# parasites on one of the fins



## Yanfloist (Oct 1, 2007)

there are two white spots on my baby black piranha's smallest fin(the on right before the tail fin), kind of looks like parasites and as there is some kind of fungus sticking out of its belly, right where the anal opening is. anybody have any ideas? i'll post some pictures soon! thanks.


----------



## CLUSTER ONE (Aug 2, 2006)

For the fish i would treat with a general fungus medication. Just make sure it does not contain copper. Piranhas are sensitive to meds so it is easier to overdose then on other fish. I learned this the hard way.

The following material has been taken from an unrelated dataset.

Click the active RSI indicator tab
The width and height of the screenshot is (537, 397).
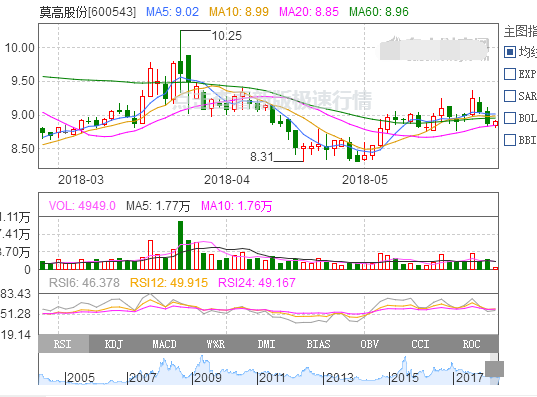[x=64, y=344]
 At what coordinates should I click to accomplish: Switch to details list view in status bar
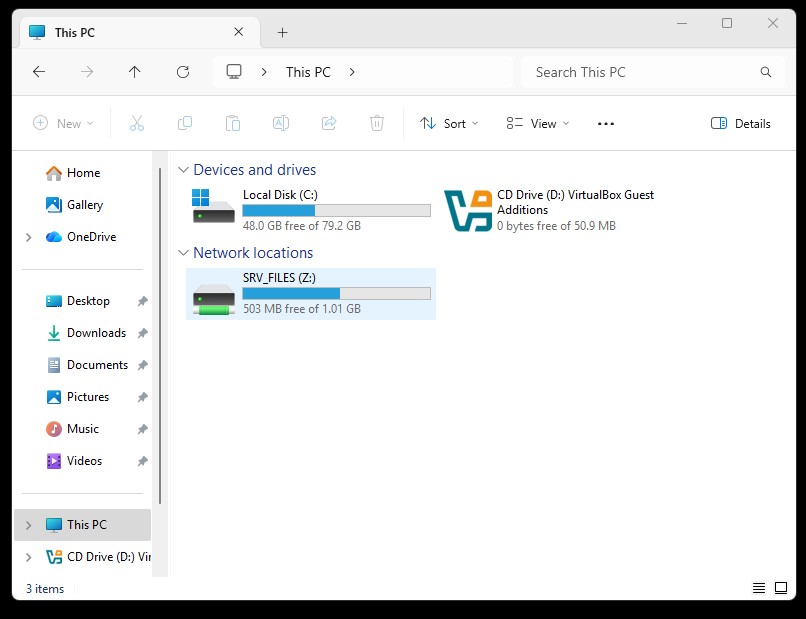(x=759, y=588)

Both seem like they could be a fungus. If the "parasite" is coming out of the anal opening it is porbably indeed a parisite or crap. Some meds like prazi pro should clear this up, however i reccomend you posting pics so members can correctly id what you are dealing with.


----------



## Dr. Giggles (Oct 18, 2003)

Yanfloist said:


> there are two white spots on my baby black piranha's smallest fin(the on right before the tail fin), kind of looks like parasites and as there is some kind of fungus sticking out of its belly, right where the anal opening is. anybody have any ideas? i'll post some pictures soon! thanks.


Pics will help on determining if fungal, bacterial, or viral ????


----------



## RedBellyBitches (Dec 19, 2007)

I have the same issue i think with one of my reds does it look like this?


----------



## Dr. Giggles (Oct 18, 2003)

RedBellyBitches said:


> I have the same issue i think with one of my reds does it look like this?
> View attachment 169852


Appears to be viral in this pic, most likely lymphocystis. Cant be positive since pic is not clear, but a definate best guess. Nothing treats it. It goes away on its own with pristine diet and water conditions.


----------